Dr. Elisabeth Patorno, a research fellow at Brigham and Women's Hospital in Boston, led the investigation of more than two million prescriptions filled in the five-year study period. The researchers focused on 297,620 new prescriptions and found 801 suicide attempts, 26 suicides, and 41 violent deaths. (The researchers did not track suicidal thoughts, as did many of the trials considered by the FDA.)

The FDA analysis in 2008 included 11 anticonvulsants and found that the risk of suicidal behavior or have suicidal thoughts was about 1 in 230, compared with about 1 in 450 who took placebos. As a result, the FDA required that the labels for all anticonvulsants carry a warning about this increased risk.

Even though the risk is small, the agency is concerned by the fact that anticonvulsant use has risen in recent years, in children and teens as well as adults. What's more, according to CNNHealth.com, doctors are increasingly prescribing anticonvulsants for off-label uses not approved by the FDA.

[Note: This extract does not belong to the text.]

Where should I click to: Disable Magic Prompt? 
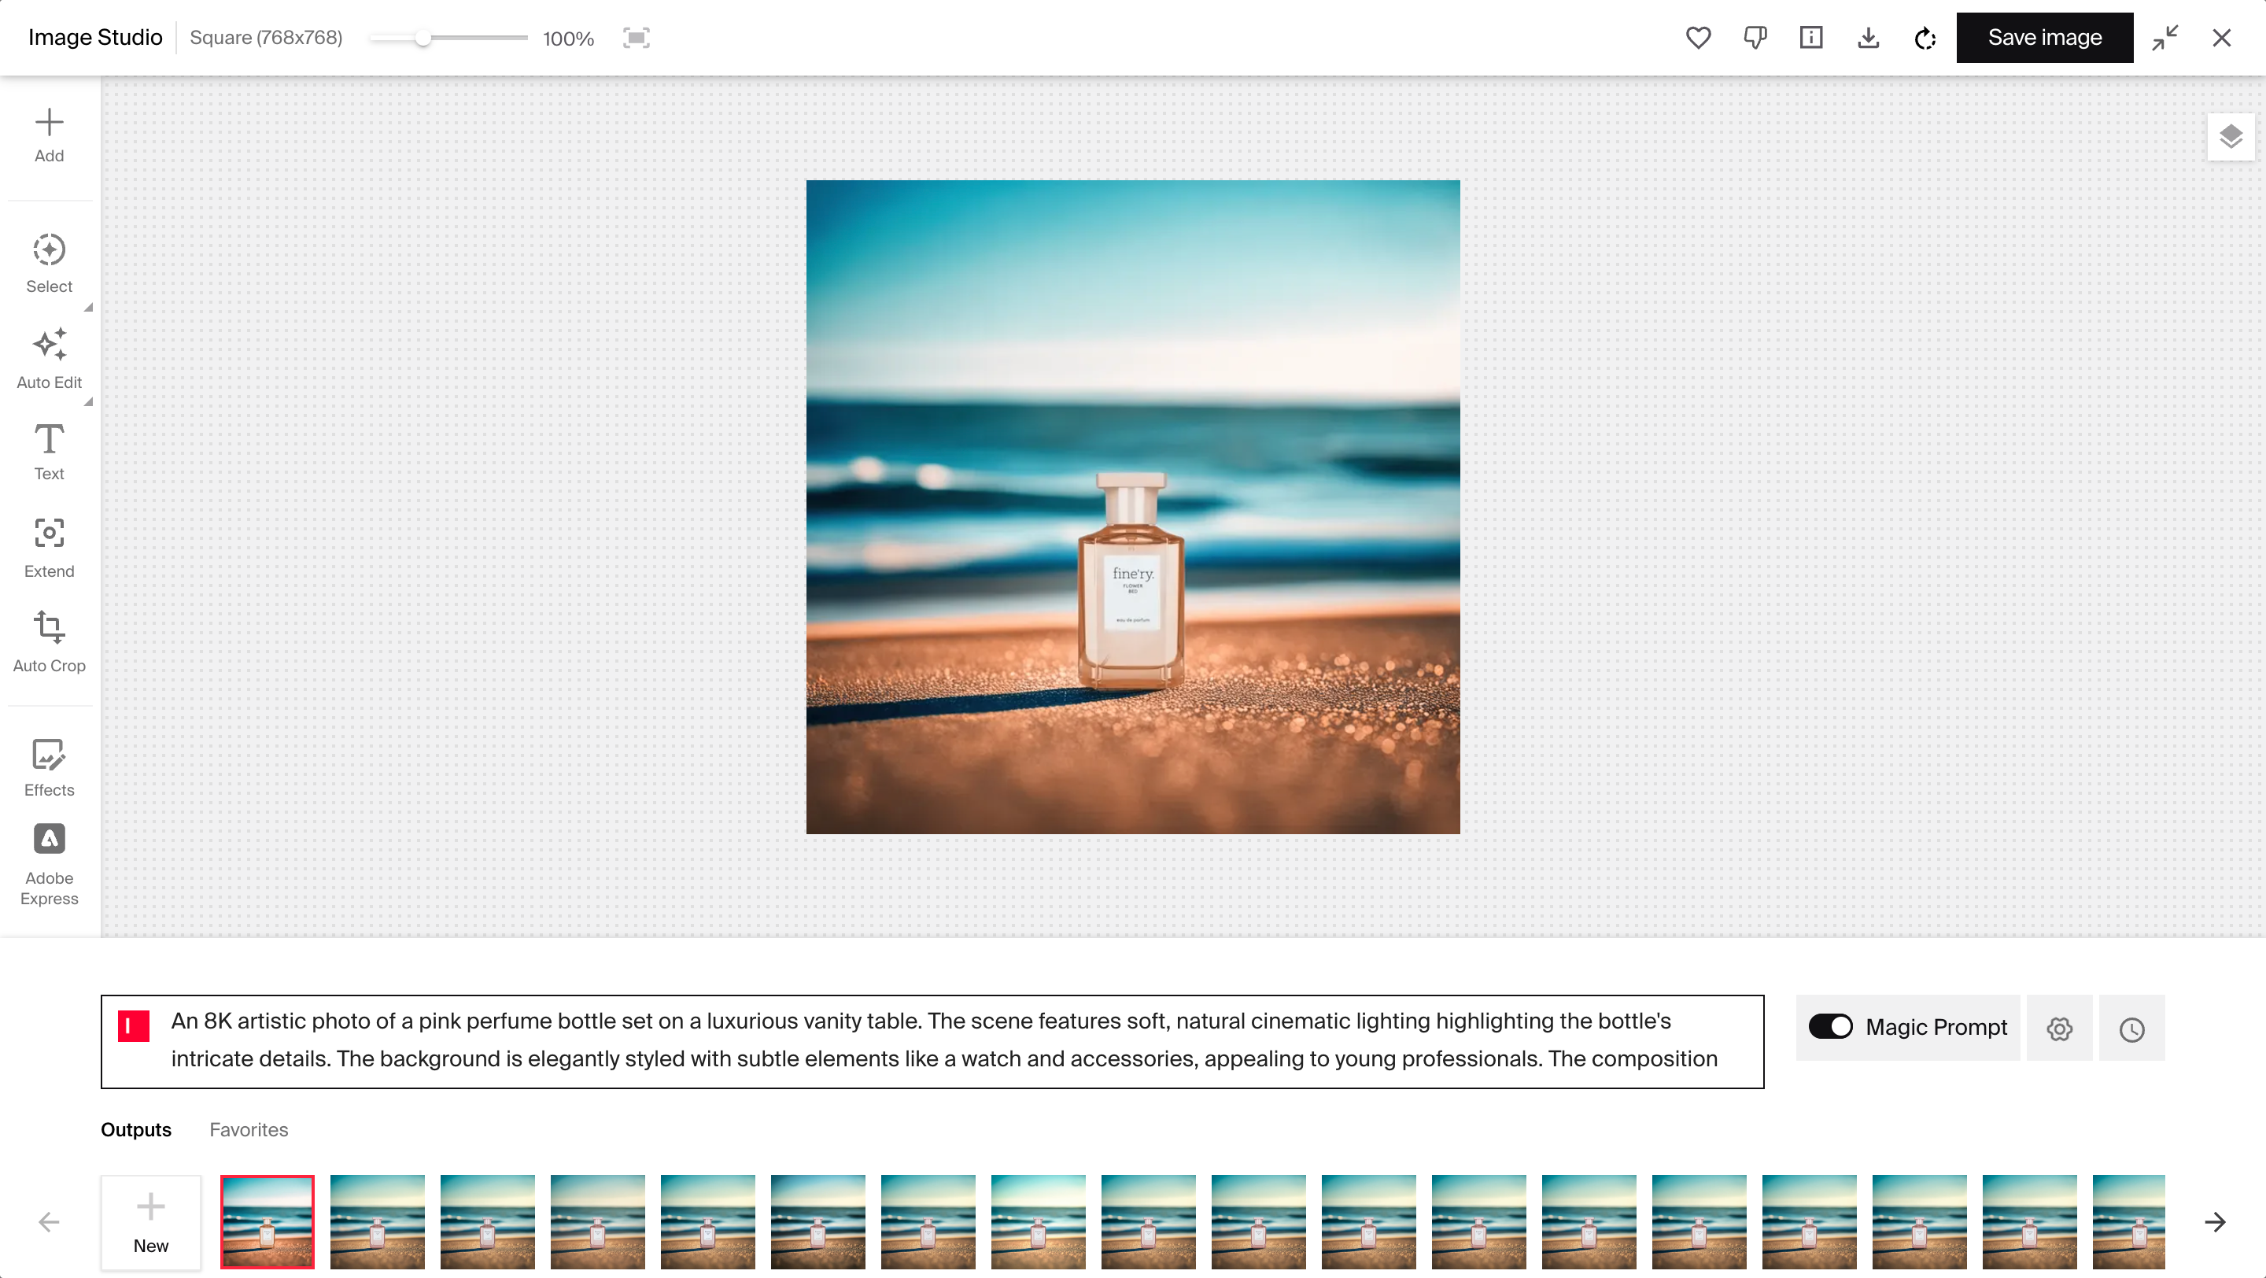coord(1831,1026)
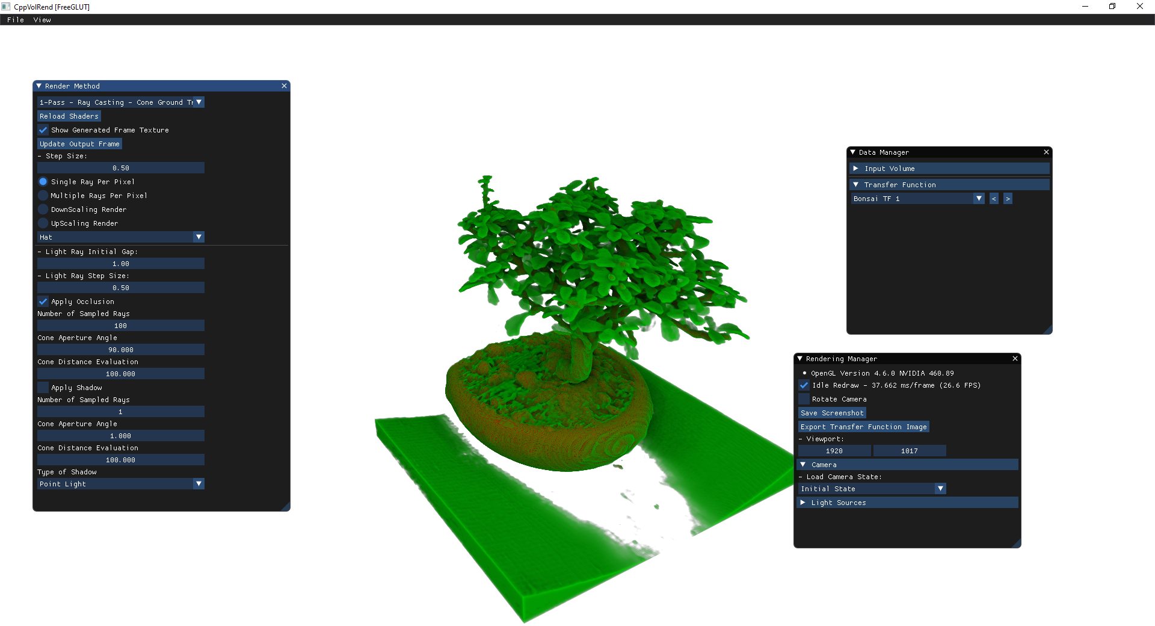Adjust the Step Size slider
This screenshot has width=1155, height=626.
pos(120,167)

While manufacturers cannot legally market or promote an FDA-approved drug for an off-label use, doctors have the authority to circumvent that particular regulation.

Critics of the current study cite various limitations. Dr. Andres Kanner, a professor of neurological sciences at Rush Medical College in Chicago, says that health conditions such as depression and epilepsy can combine to affect suicide risk in ways that may have eluded the researchers' models. "You're dealing with a very complex interaction," he says. "To just attribute [the increased risk] to antiepileptic medication doesn't explain the facts properly."

Dr. Bazil says it's important to be cautious about the risks versus the benefits. "In my mind, you have to keep it in perspective. There may be an increased risk of suicidal ideation, [but] most of these patients have tremendous benefits from the drugs."

Patients currently taking an anticonvulsant drug for any reason should not stop without first consulting their physician.